Using python to play with a Fedora repository

Posted on December 14, 2007

8


Firstly, you’ll need some extra libraries:

(If you are using Windows, I’m afraid you are on your own with problems. I can’t help you, it’s not a system I use.)

Get easy install from here: http://peak.telecommunity.com/DevCenter/EasyInstall
(If that site is slowed to a trickle, just install ez_install.py from somewhere else that is trustworthy)

Then, as root:

easy_install ZSI
easy_install uuid
easy_install 4Suite-xml
easy_install pyxml

(There may be more, I don’t have a system set aside to try it out.)

Then create a clean working directory and grab the libraries from here:

svn co https://orasupport.ouls.ox.ac.uk/archive/archive/lib

These are of questionable quality, and are in a state of transistion from proof of concept jumbled structure into a more refined and refactored set of libraries. The main failing is that I have a mix of convenience methods which might be pretty specific in use, alongside more fundamental methods which are much more generic.

(PS, if you want to try the full archive interface out, you’ll need to inject some objects into the repository to start with, specifically the resource objects that have the xsl for the view transforms. If anyone wants, I’ll wrap these with a bow and add them when I have time.)

But, for now, they will at least provide the fundamentals to play with.

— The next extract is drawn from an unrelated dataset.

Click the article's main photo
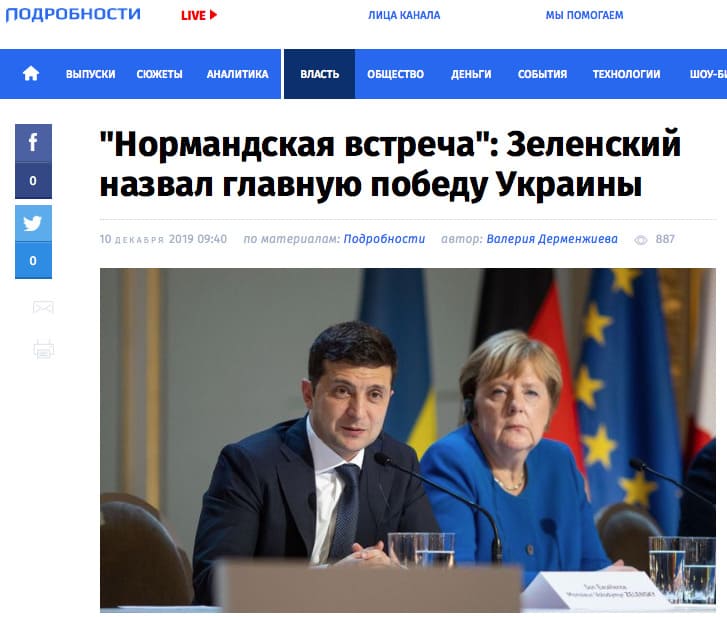 pos(408,438)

I will assume you have a Fedora repository set up somewhere, and that you know a working username and password that will let you create/edit/etc objects inside it. It also assumes the instance has an API like Fedora 2.2 especially for SOAP. I’ll post up about making the FedoraClient multi-versioned with regards to SOAP later.

For the purposes of the rest of this post, fedoraAdmin is both the username and password for the repository, and that it lives at localhost:8080/fedora.

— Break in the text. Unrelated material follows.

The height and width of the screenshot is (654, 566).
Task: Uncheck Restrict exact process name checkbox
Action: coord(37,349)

Inside the same directory that holds the lib/ directory, start the python commandline:

~/temp$ python
Python 2.5.1c1 (release25-maint, Apr 12 2007, 21:00:25)
[GCC 4.1.2 (Ubuntu 4.1.2-0ubuntu4)] on linux2
Type “help”, “copyright”, “credits” or “license” for more information.
>>>

Now let’s get a fedora client and poke around the repository

>>> from lib.fedoraClient import FedoraClient
(cue SOAP related chugging of CPU when loading the SOAP libs)
>>> help(FedoraClient) # This will show you all sorts about this class
>>> # But we are interested in the following:
>>> f = FedoraClient(serverurl=’http://localhost:8080/fedora’, username=’fedoraAdmin’, password=’fedoraAdmin’, version=’2.2′)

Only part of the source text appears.